Электронная книга - «Entre limones. Historia de un optimista». Краткое содержание книги:

El cortijo de El Valero está enclavado en un punto especialmente bello y privilegiado de Las Alpujarras, en las estribaciones de Sierra Nevada, entre ríos y bancales, y suficientemente alejado de la carretera como para que se parezca bastante al lugar soñado por Chris para retirarse de la vida que hasta ahora había llevado.
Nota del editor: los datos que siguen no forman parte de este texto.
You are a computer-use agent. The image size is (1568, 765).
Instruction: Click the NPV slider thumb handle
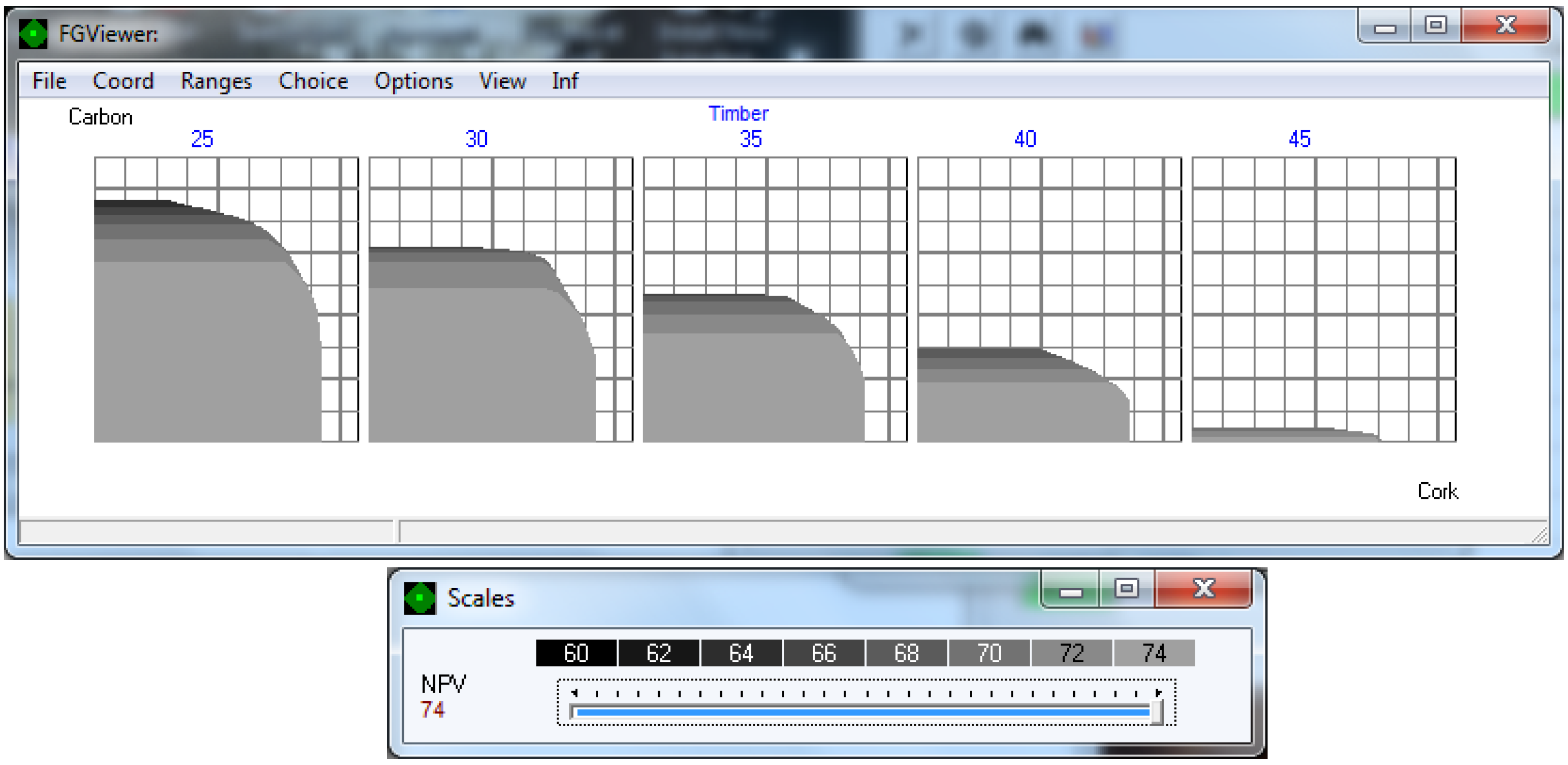pyautogui.click(x=1157, y=711)

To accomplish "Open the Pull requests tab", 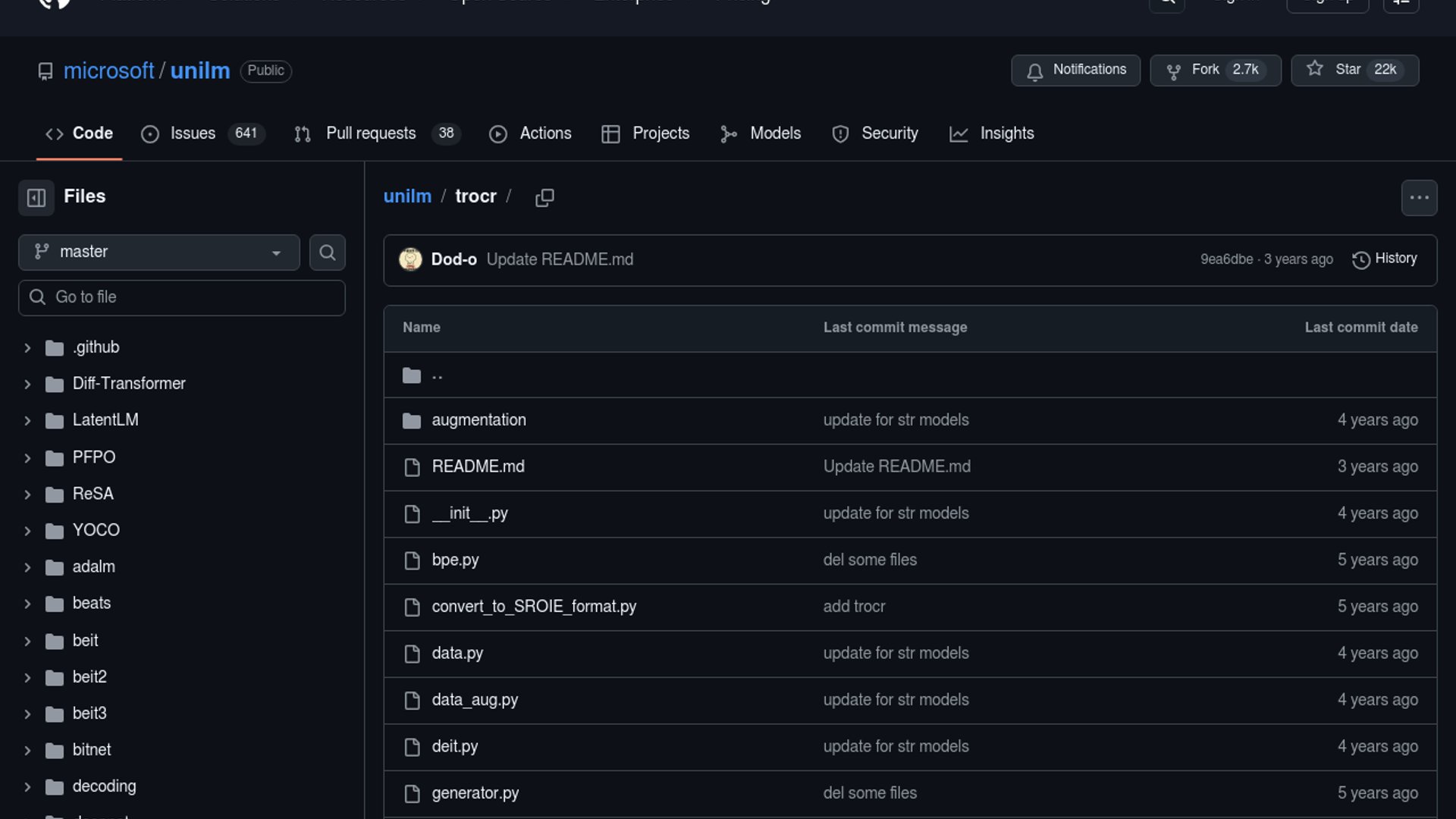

A primera vista todo le parece demasiado bonito, suposición que le lleva a pensar en un precio prohibitivo, excesivo como para plantearse siquiera la posibilidad de comprarlo. Por eso no acaba de creerse que, después de comer algo de jamón regado con abundante vino y compartido con la agente inmobiliaria y el inefable Pedro Romero, actual propietario de la finca, acabe convirtiéndose, entre brumas etílicas y casi sin proponérselo, en el flamante dueño de la misma por un precio casi irrisorio, según sus británicos cálculos.
A partir de entonces, y una vez su mujer Ana se traslada con él a sus recién estrenadas posesiones andaluzas, empieza para ellos dos una nueva etapa, en la que poco de lo que hasta ahora daban por supuesto les sirve para algo: urge aprender a desenvolverse en un entorno donde necesitarán construir casas y puentes, conocer las plantas, lidiar con todo tipo de animales, tratar con sus vecinos alpujarreños, y asumir, mal que les pese, que el Chris que conocían de toda la vida ha dejado paso, de una vez por todas, a Cristóbal.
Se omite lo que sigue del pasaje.